The Susceptible-Exposed-Infected-Recovered (SEIR) epidemiological model is one of the standard models of disease spreading. Here we analyse an extended SEIR model that accounts for asymptomatic carriers, believed to play an important role in COVID-19 transmission. For this model we derive a number of analytic results for important quantities such as the peak number of infections, the time taken to reach the peak and the size of the final affected population. We also propose an accurate way of specifying initial conditions for the numerics (from insufficient data) using the fact that the early time exponential growth is well-described by the dominant eigenvector of the linearized equations. Secondly we explore the effect of different intervention strategies such as social distancing (SD) and testing-quarantining (TQ). The two intervention strategies (SD and TQ) try to reduce the disease reproductive number, $R_0,$ to a target value $R_0^{\text{target}}<1,$ but in distinct ways, which we implement in our model equations. We find that for the same $R_0^{\text{target}}<1,$ TQ is more efficient in controlling the pandemic than SD. However, for TQ to be effective, it has to be based on contact tracing and our study quantifies the required ratio of tests-per-day to the number of new cases-per-day. Our analysis shows that the largest eigenvalue of the linearised dynamics provides a simple understanding of the disease progression, both pre- and post- intervention, and explains observed data for many countries. We apply our results to the COVID data for India to obtain heuristic projections for the course of the pandemic, and note that the predictions strongly depend on the assumed fraction of asymptomatic carriers.

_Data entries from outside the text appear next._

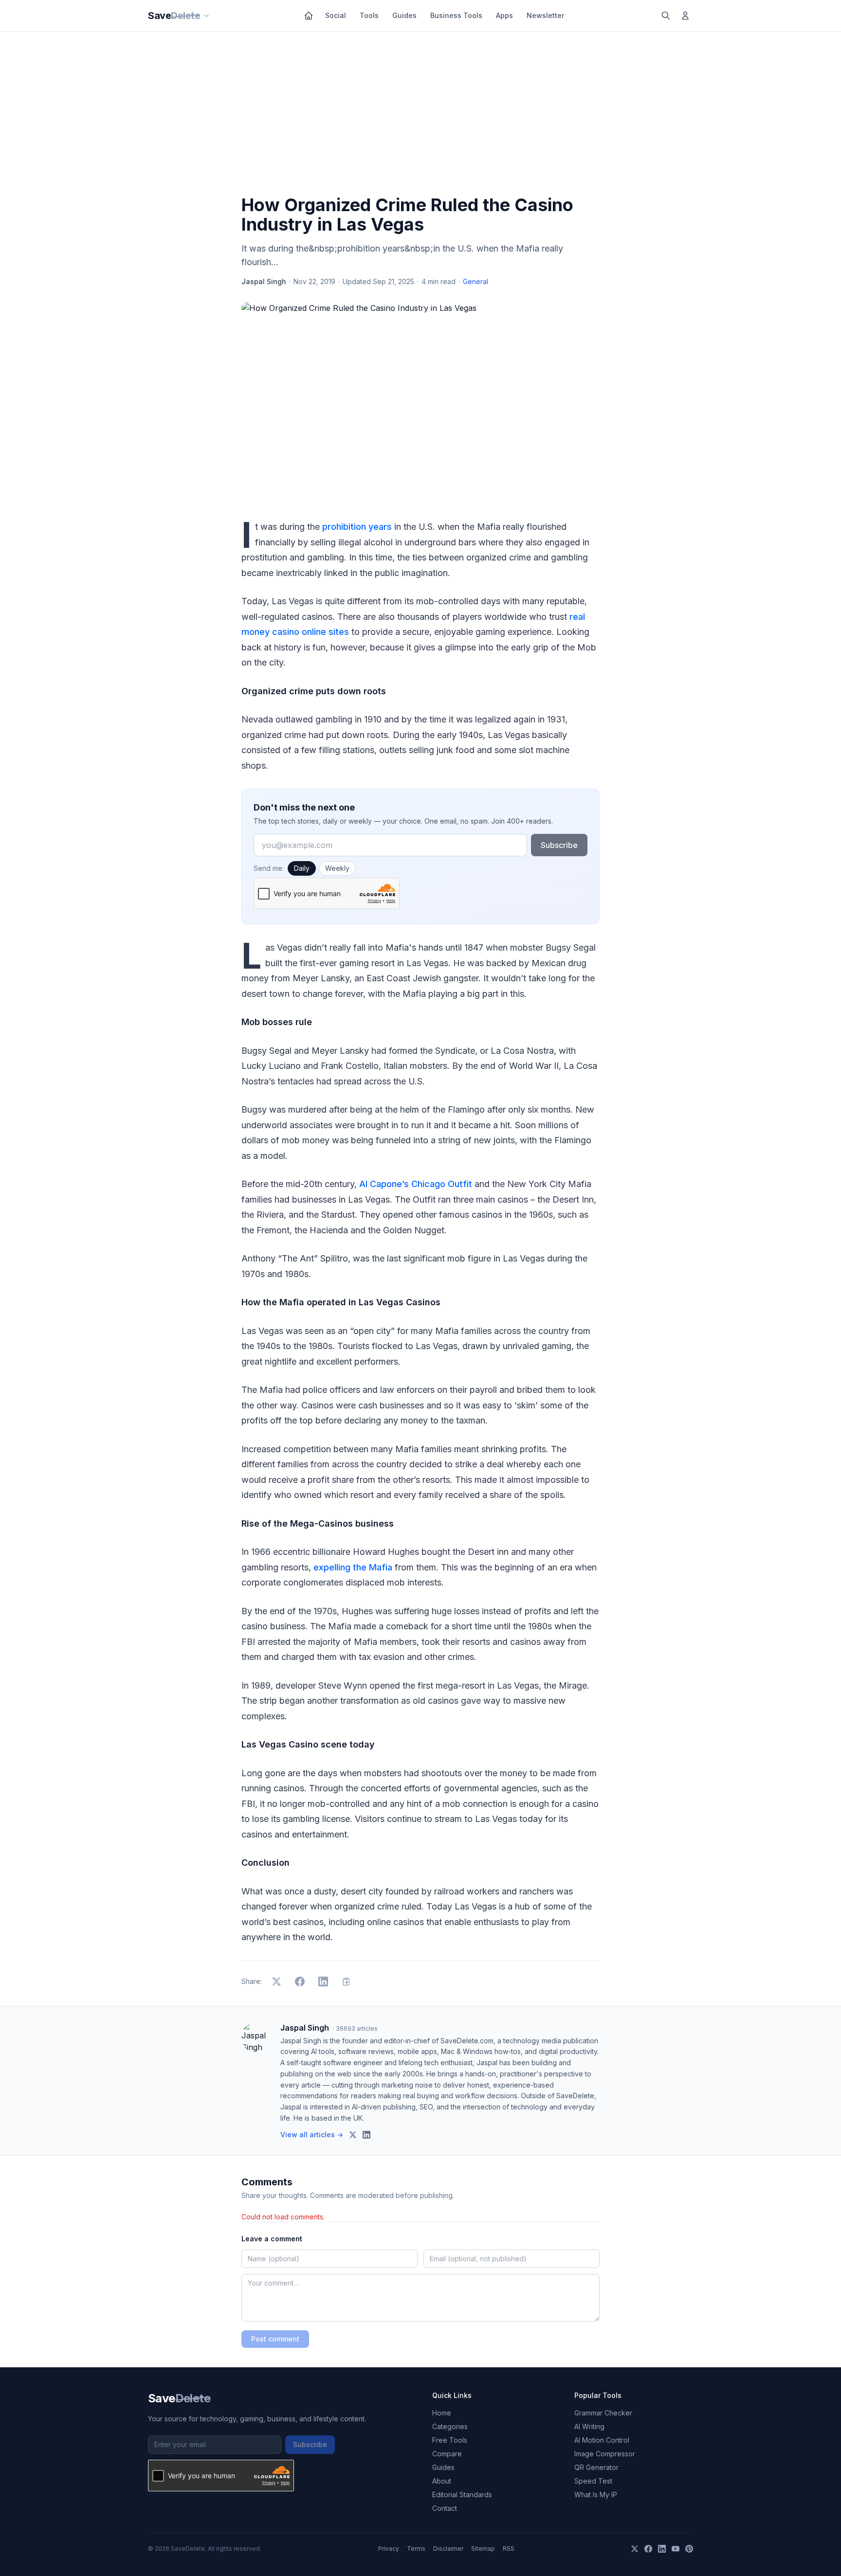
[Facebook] (648, 2549)
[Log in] (685, 15)
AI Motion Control (601, 2440)
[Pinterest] (689, 2549)
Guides (404, 15)
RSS (508, 2548)
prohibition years (357, 527)
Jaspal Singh (263, 281)
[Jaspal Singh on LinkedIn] (366, 2135)
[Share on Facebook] (300, 1981)
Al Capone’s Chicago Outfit (415, 1184)
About (441, 2481)
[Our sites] (206, 15)
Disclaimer (448, 2548)
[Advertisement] (420, 115)
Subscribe (559, 845)
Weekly (337, 868)
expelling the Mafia (352, 1567)
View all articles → (311, 2134)
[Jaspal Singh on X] (353, 2135)
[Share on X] (276, 1981)
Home (441, 2413)
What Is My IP (595, 2494)
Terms (416, 2548)
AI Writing (589, 2426)
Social (335, 15)
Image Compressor (604, 2454)
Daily (302, 868)
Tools (369, 15)
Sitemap (483, 2548)
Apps (504, 15)
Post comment (275, 2339)
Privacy (388, 2548)
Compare (447, 2454)
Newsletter (545, 15)
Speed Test (593, 2481)
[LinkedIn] (662, 2549)
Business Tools (456, 15)
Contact (444, 2508)
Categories (450, 2426)
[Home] (308, 15)
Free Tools (449, 2440)
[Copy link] (346, 1981)
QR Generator (596, 2467)
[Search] (666, 15)
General (475, 281)
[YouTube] (675, 2549)
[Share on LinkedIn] (323, 1981)
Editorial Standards (462, 2494)
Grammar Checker (603, 2413)
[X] (635, 2549)
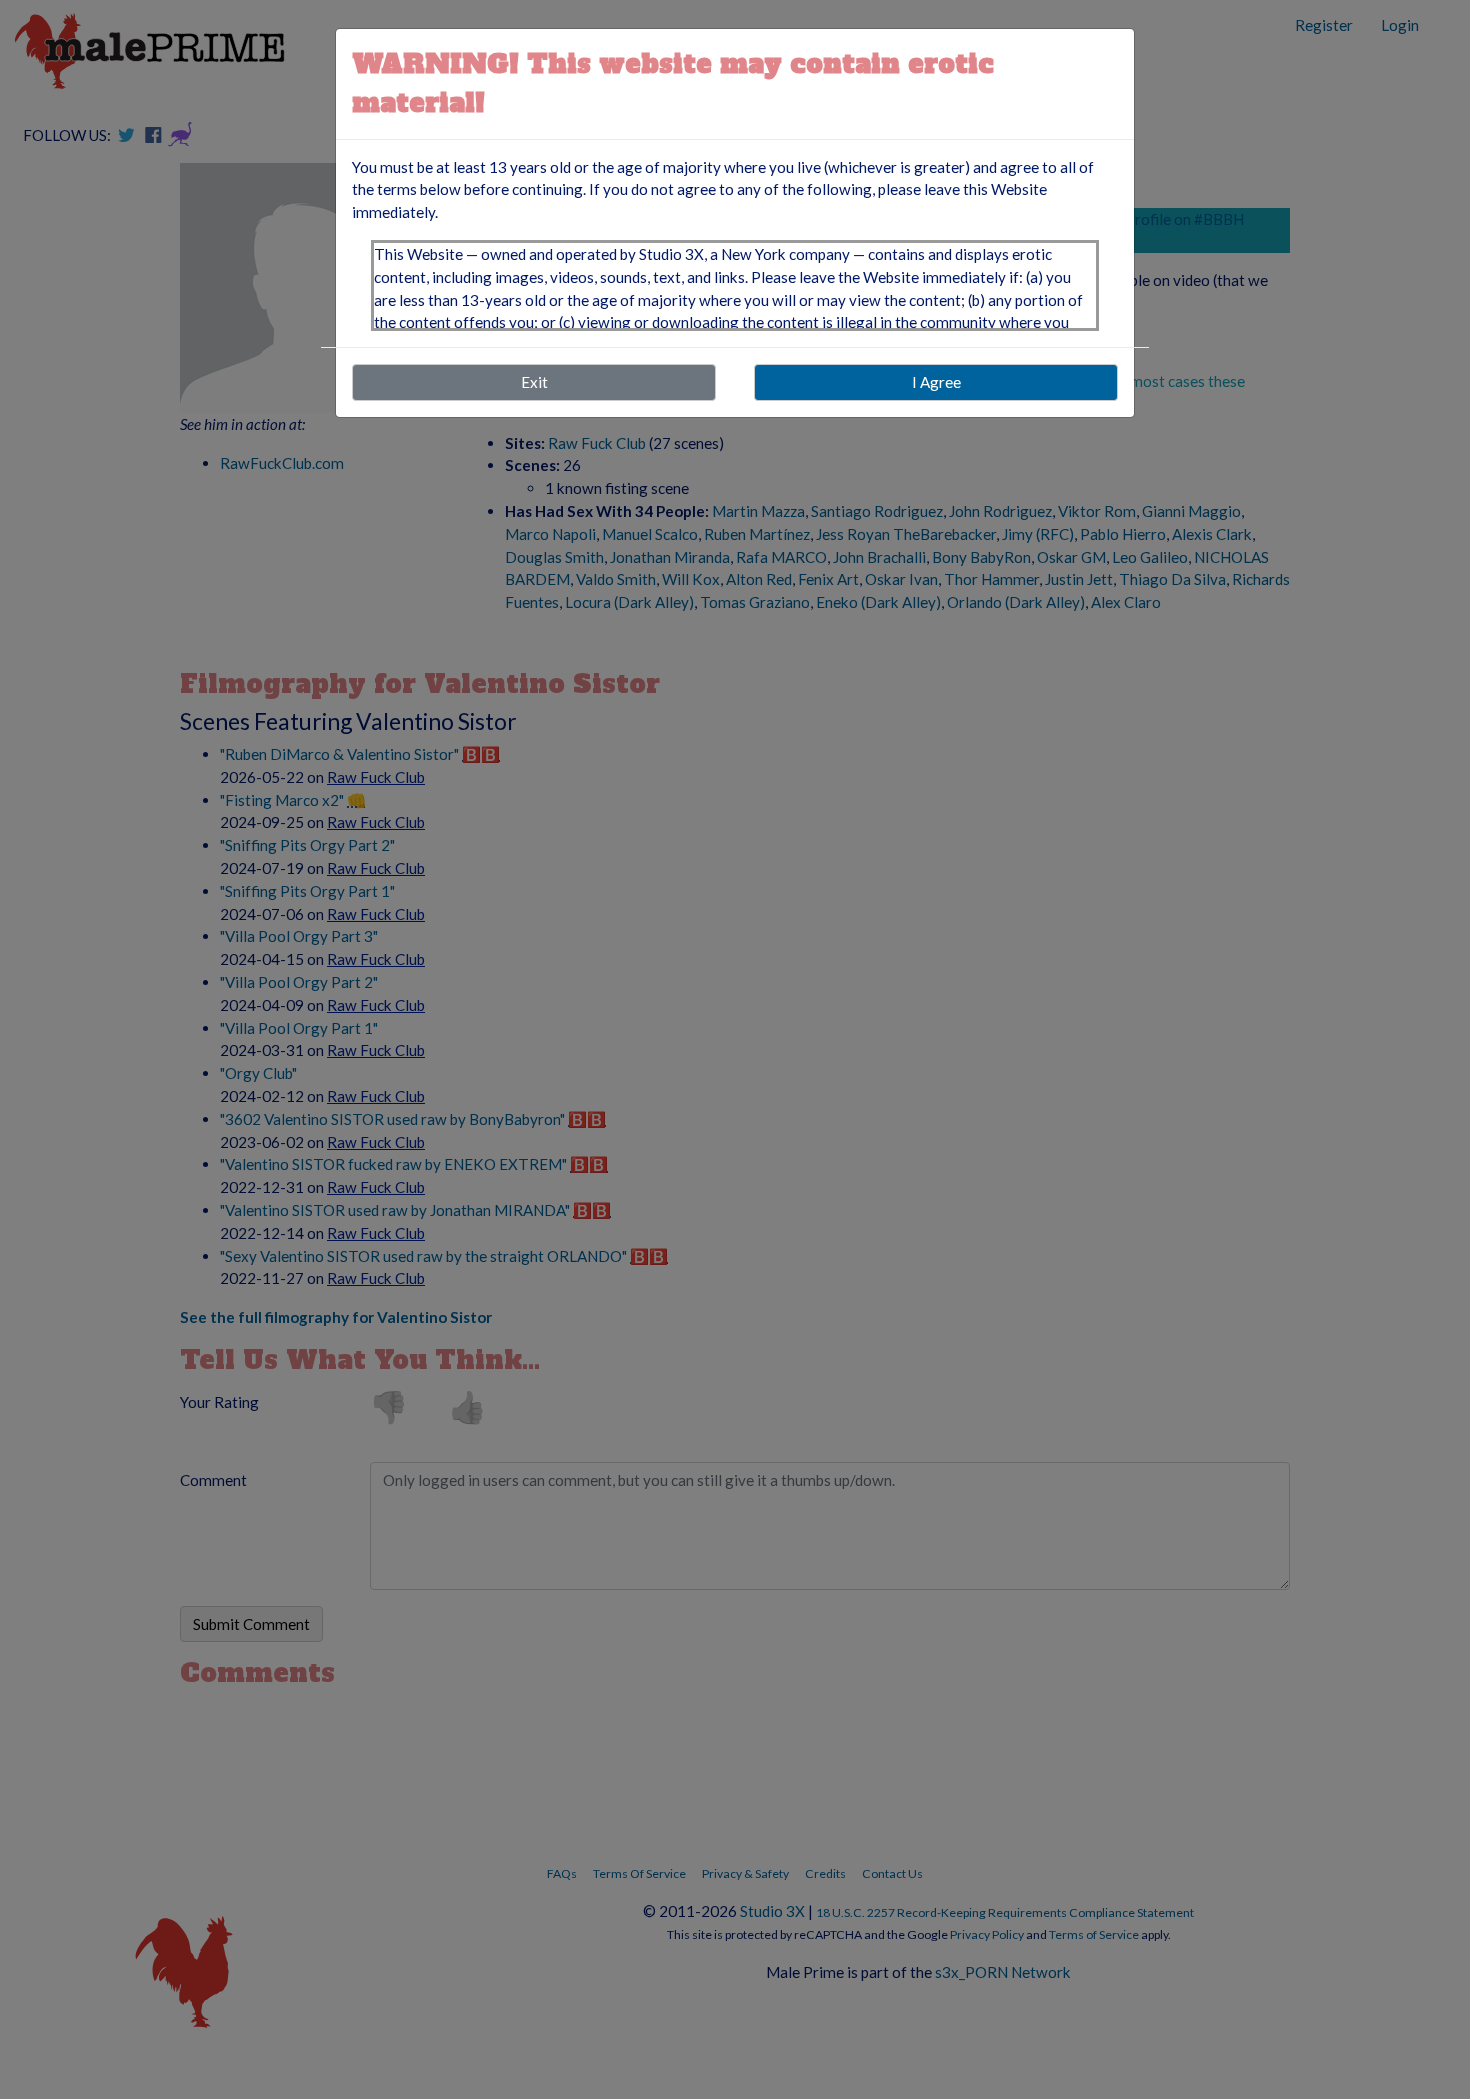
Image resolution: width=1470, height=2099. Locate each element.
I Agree (936, 382)
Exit (534, 382)
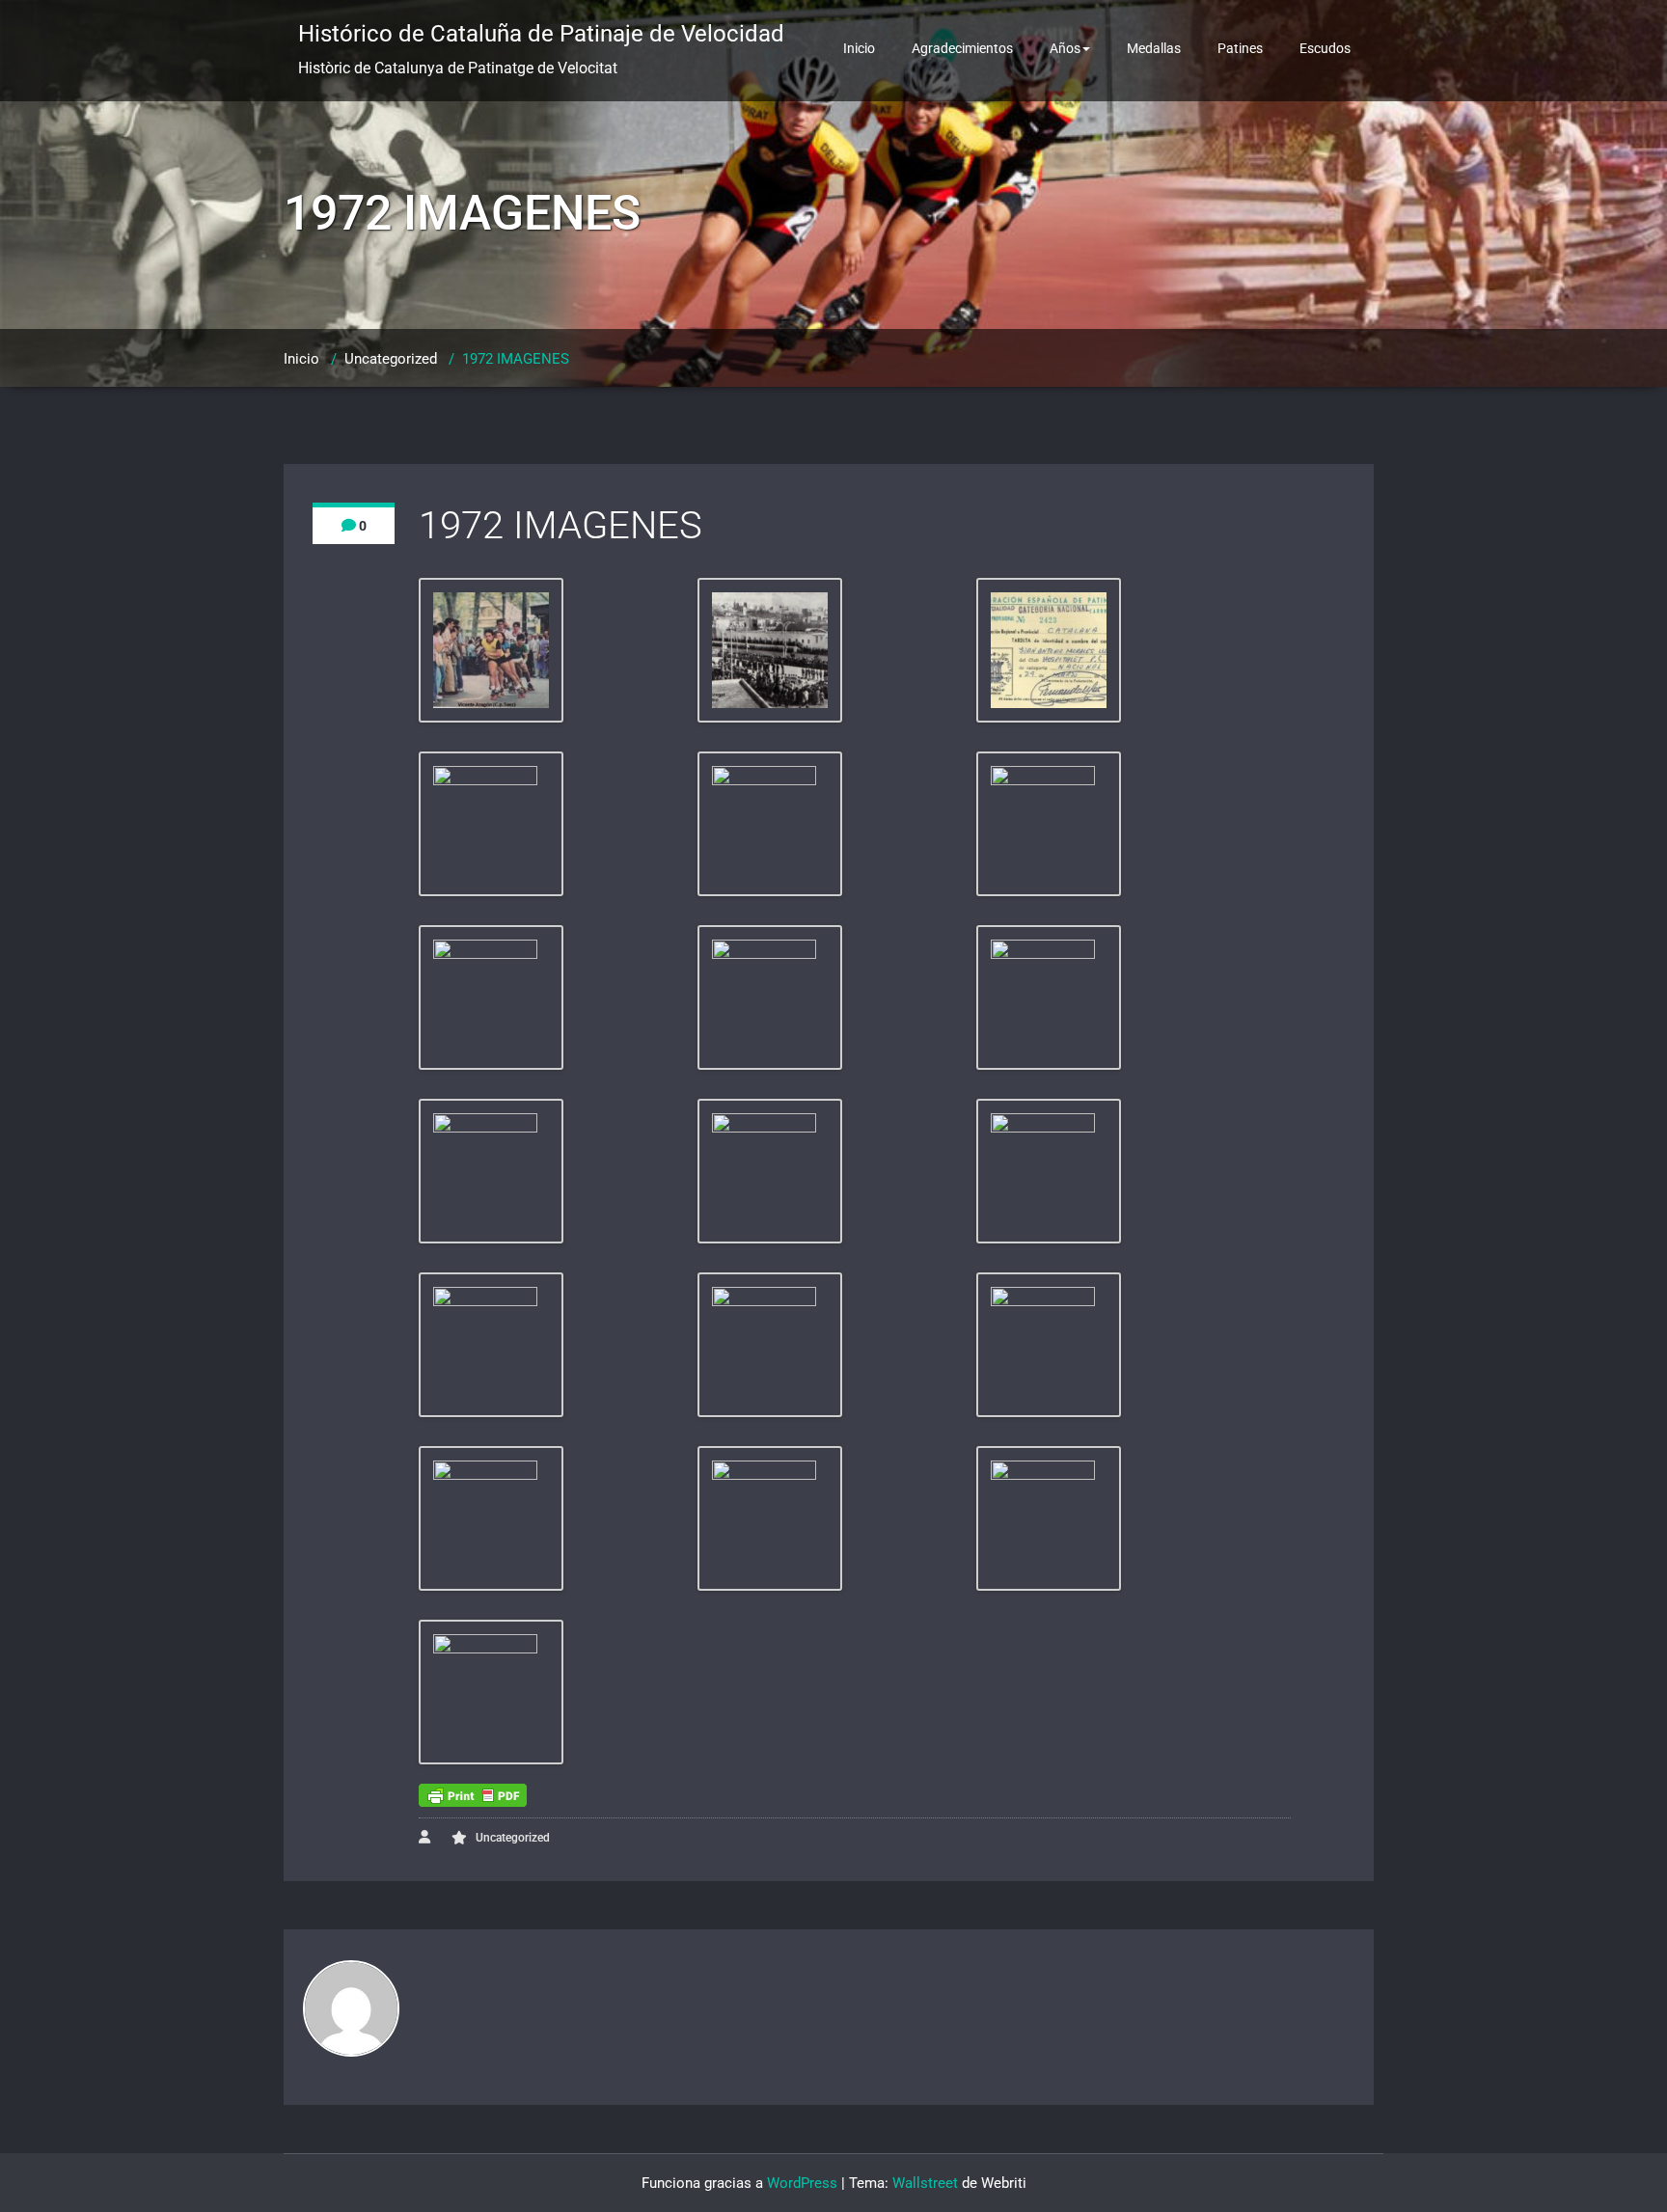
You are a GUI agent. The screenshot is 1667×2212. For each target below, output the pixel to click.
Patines (1240, 48)
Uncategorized (390, 359)
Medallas (1154, 48)
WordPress (802, 2183)
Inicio (859, 48)
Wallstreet (925, 2183)
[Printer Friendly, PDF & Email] (473, 1795)
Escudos (1325, 48)
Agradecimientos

易感-暴露-感染-恢复 (SEIR) 流行病学模型是疾病传播的标准模型之一。在这里，我们分析了一个扩展的 SEIR 模型，该模型考虑了无症状携带者，据信这些携带者在 COVID-19 传播中起着重要作用。对于这个模型，我们得出了一些重要数量的分析结果，例如感染的峰值数量、达到峰值所需的时间以及最终受影响的人口规模。我们还提出了一种准确的方法来指定数值的初始条件（来自不足的数据），利用早期指数增长由线性化方程的主要特征向量很好地描述的事实。其次，我们探讨了不同干预策略的效果，例如社交距离 (SD) 和测试隔离 (TQ)。$R_0,$到一个目标值$R_0^{\text{目标}}<\mathrm{1个},$但以不同的方式，我们在我们的模型方程中实现。我们发现对于相同的$R_0^{\text{目标}}<\mathrm{1个},$TQ 在控制大流行方面比 SD 更有效。然而，要使 TQ 有效，它必须基于接触者追踪，并且我们的研究量化了每天测试与每天新病例数所需的比率。我们的分析表明，线性化动力学的最大特征值提供了对干预前和干预后疾病进展的简单理解，并解释了许多国家的观察数据。我们将我们的结果应用于印度的 COVID 数据，以获得对大流行过程的启发式预测，并注意到预测在很大程度上取决于无症状携带者的假定比例。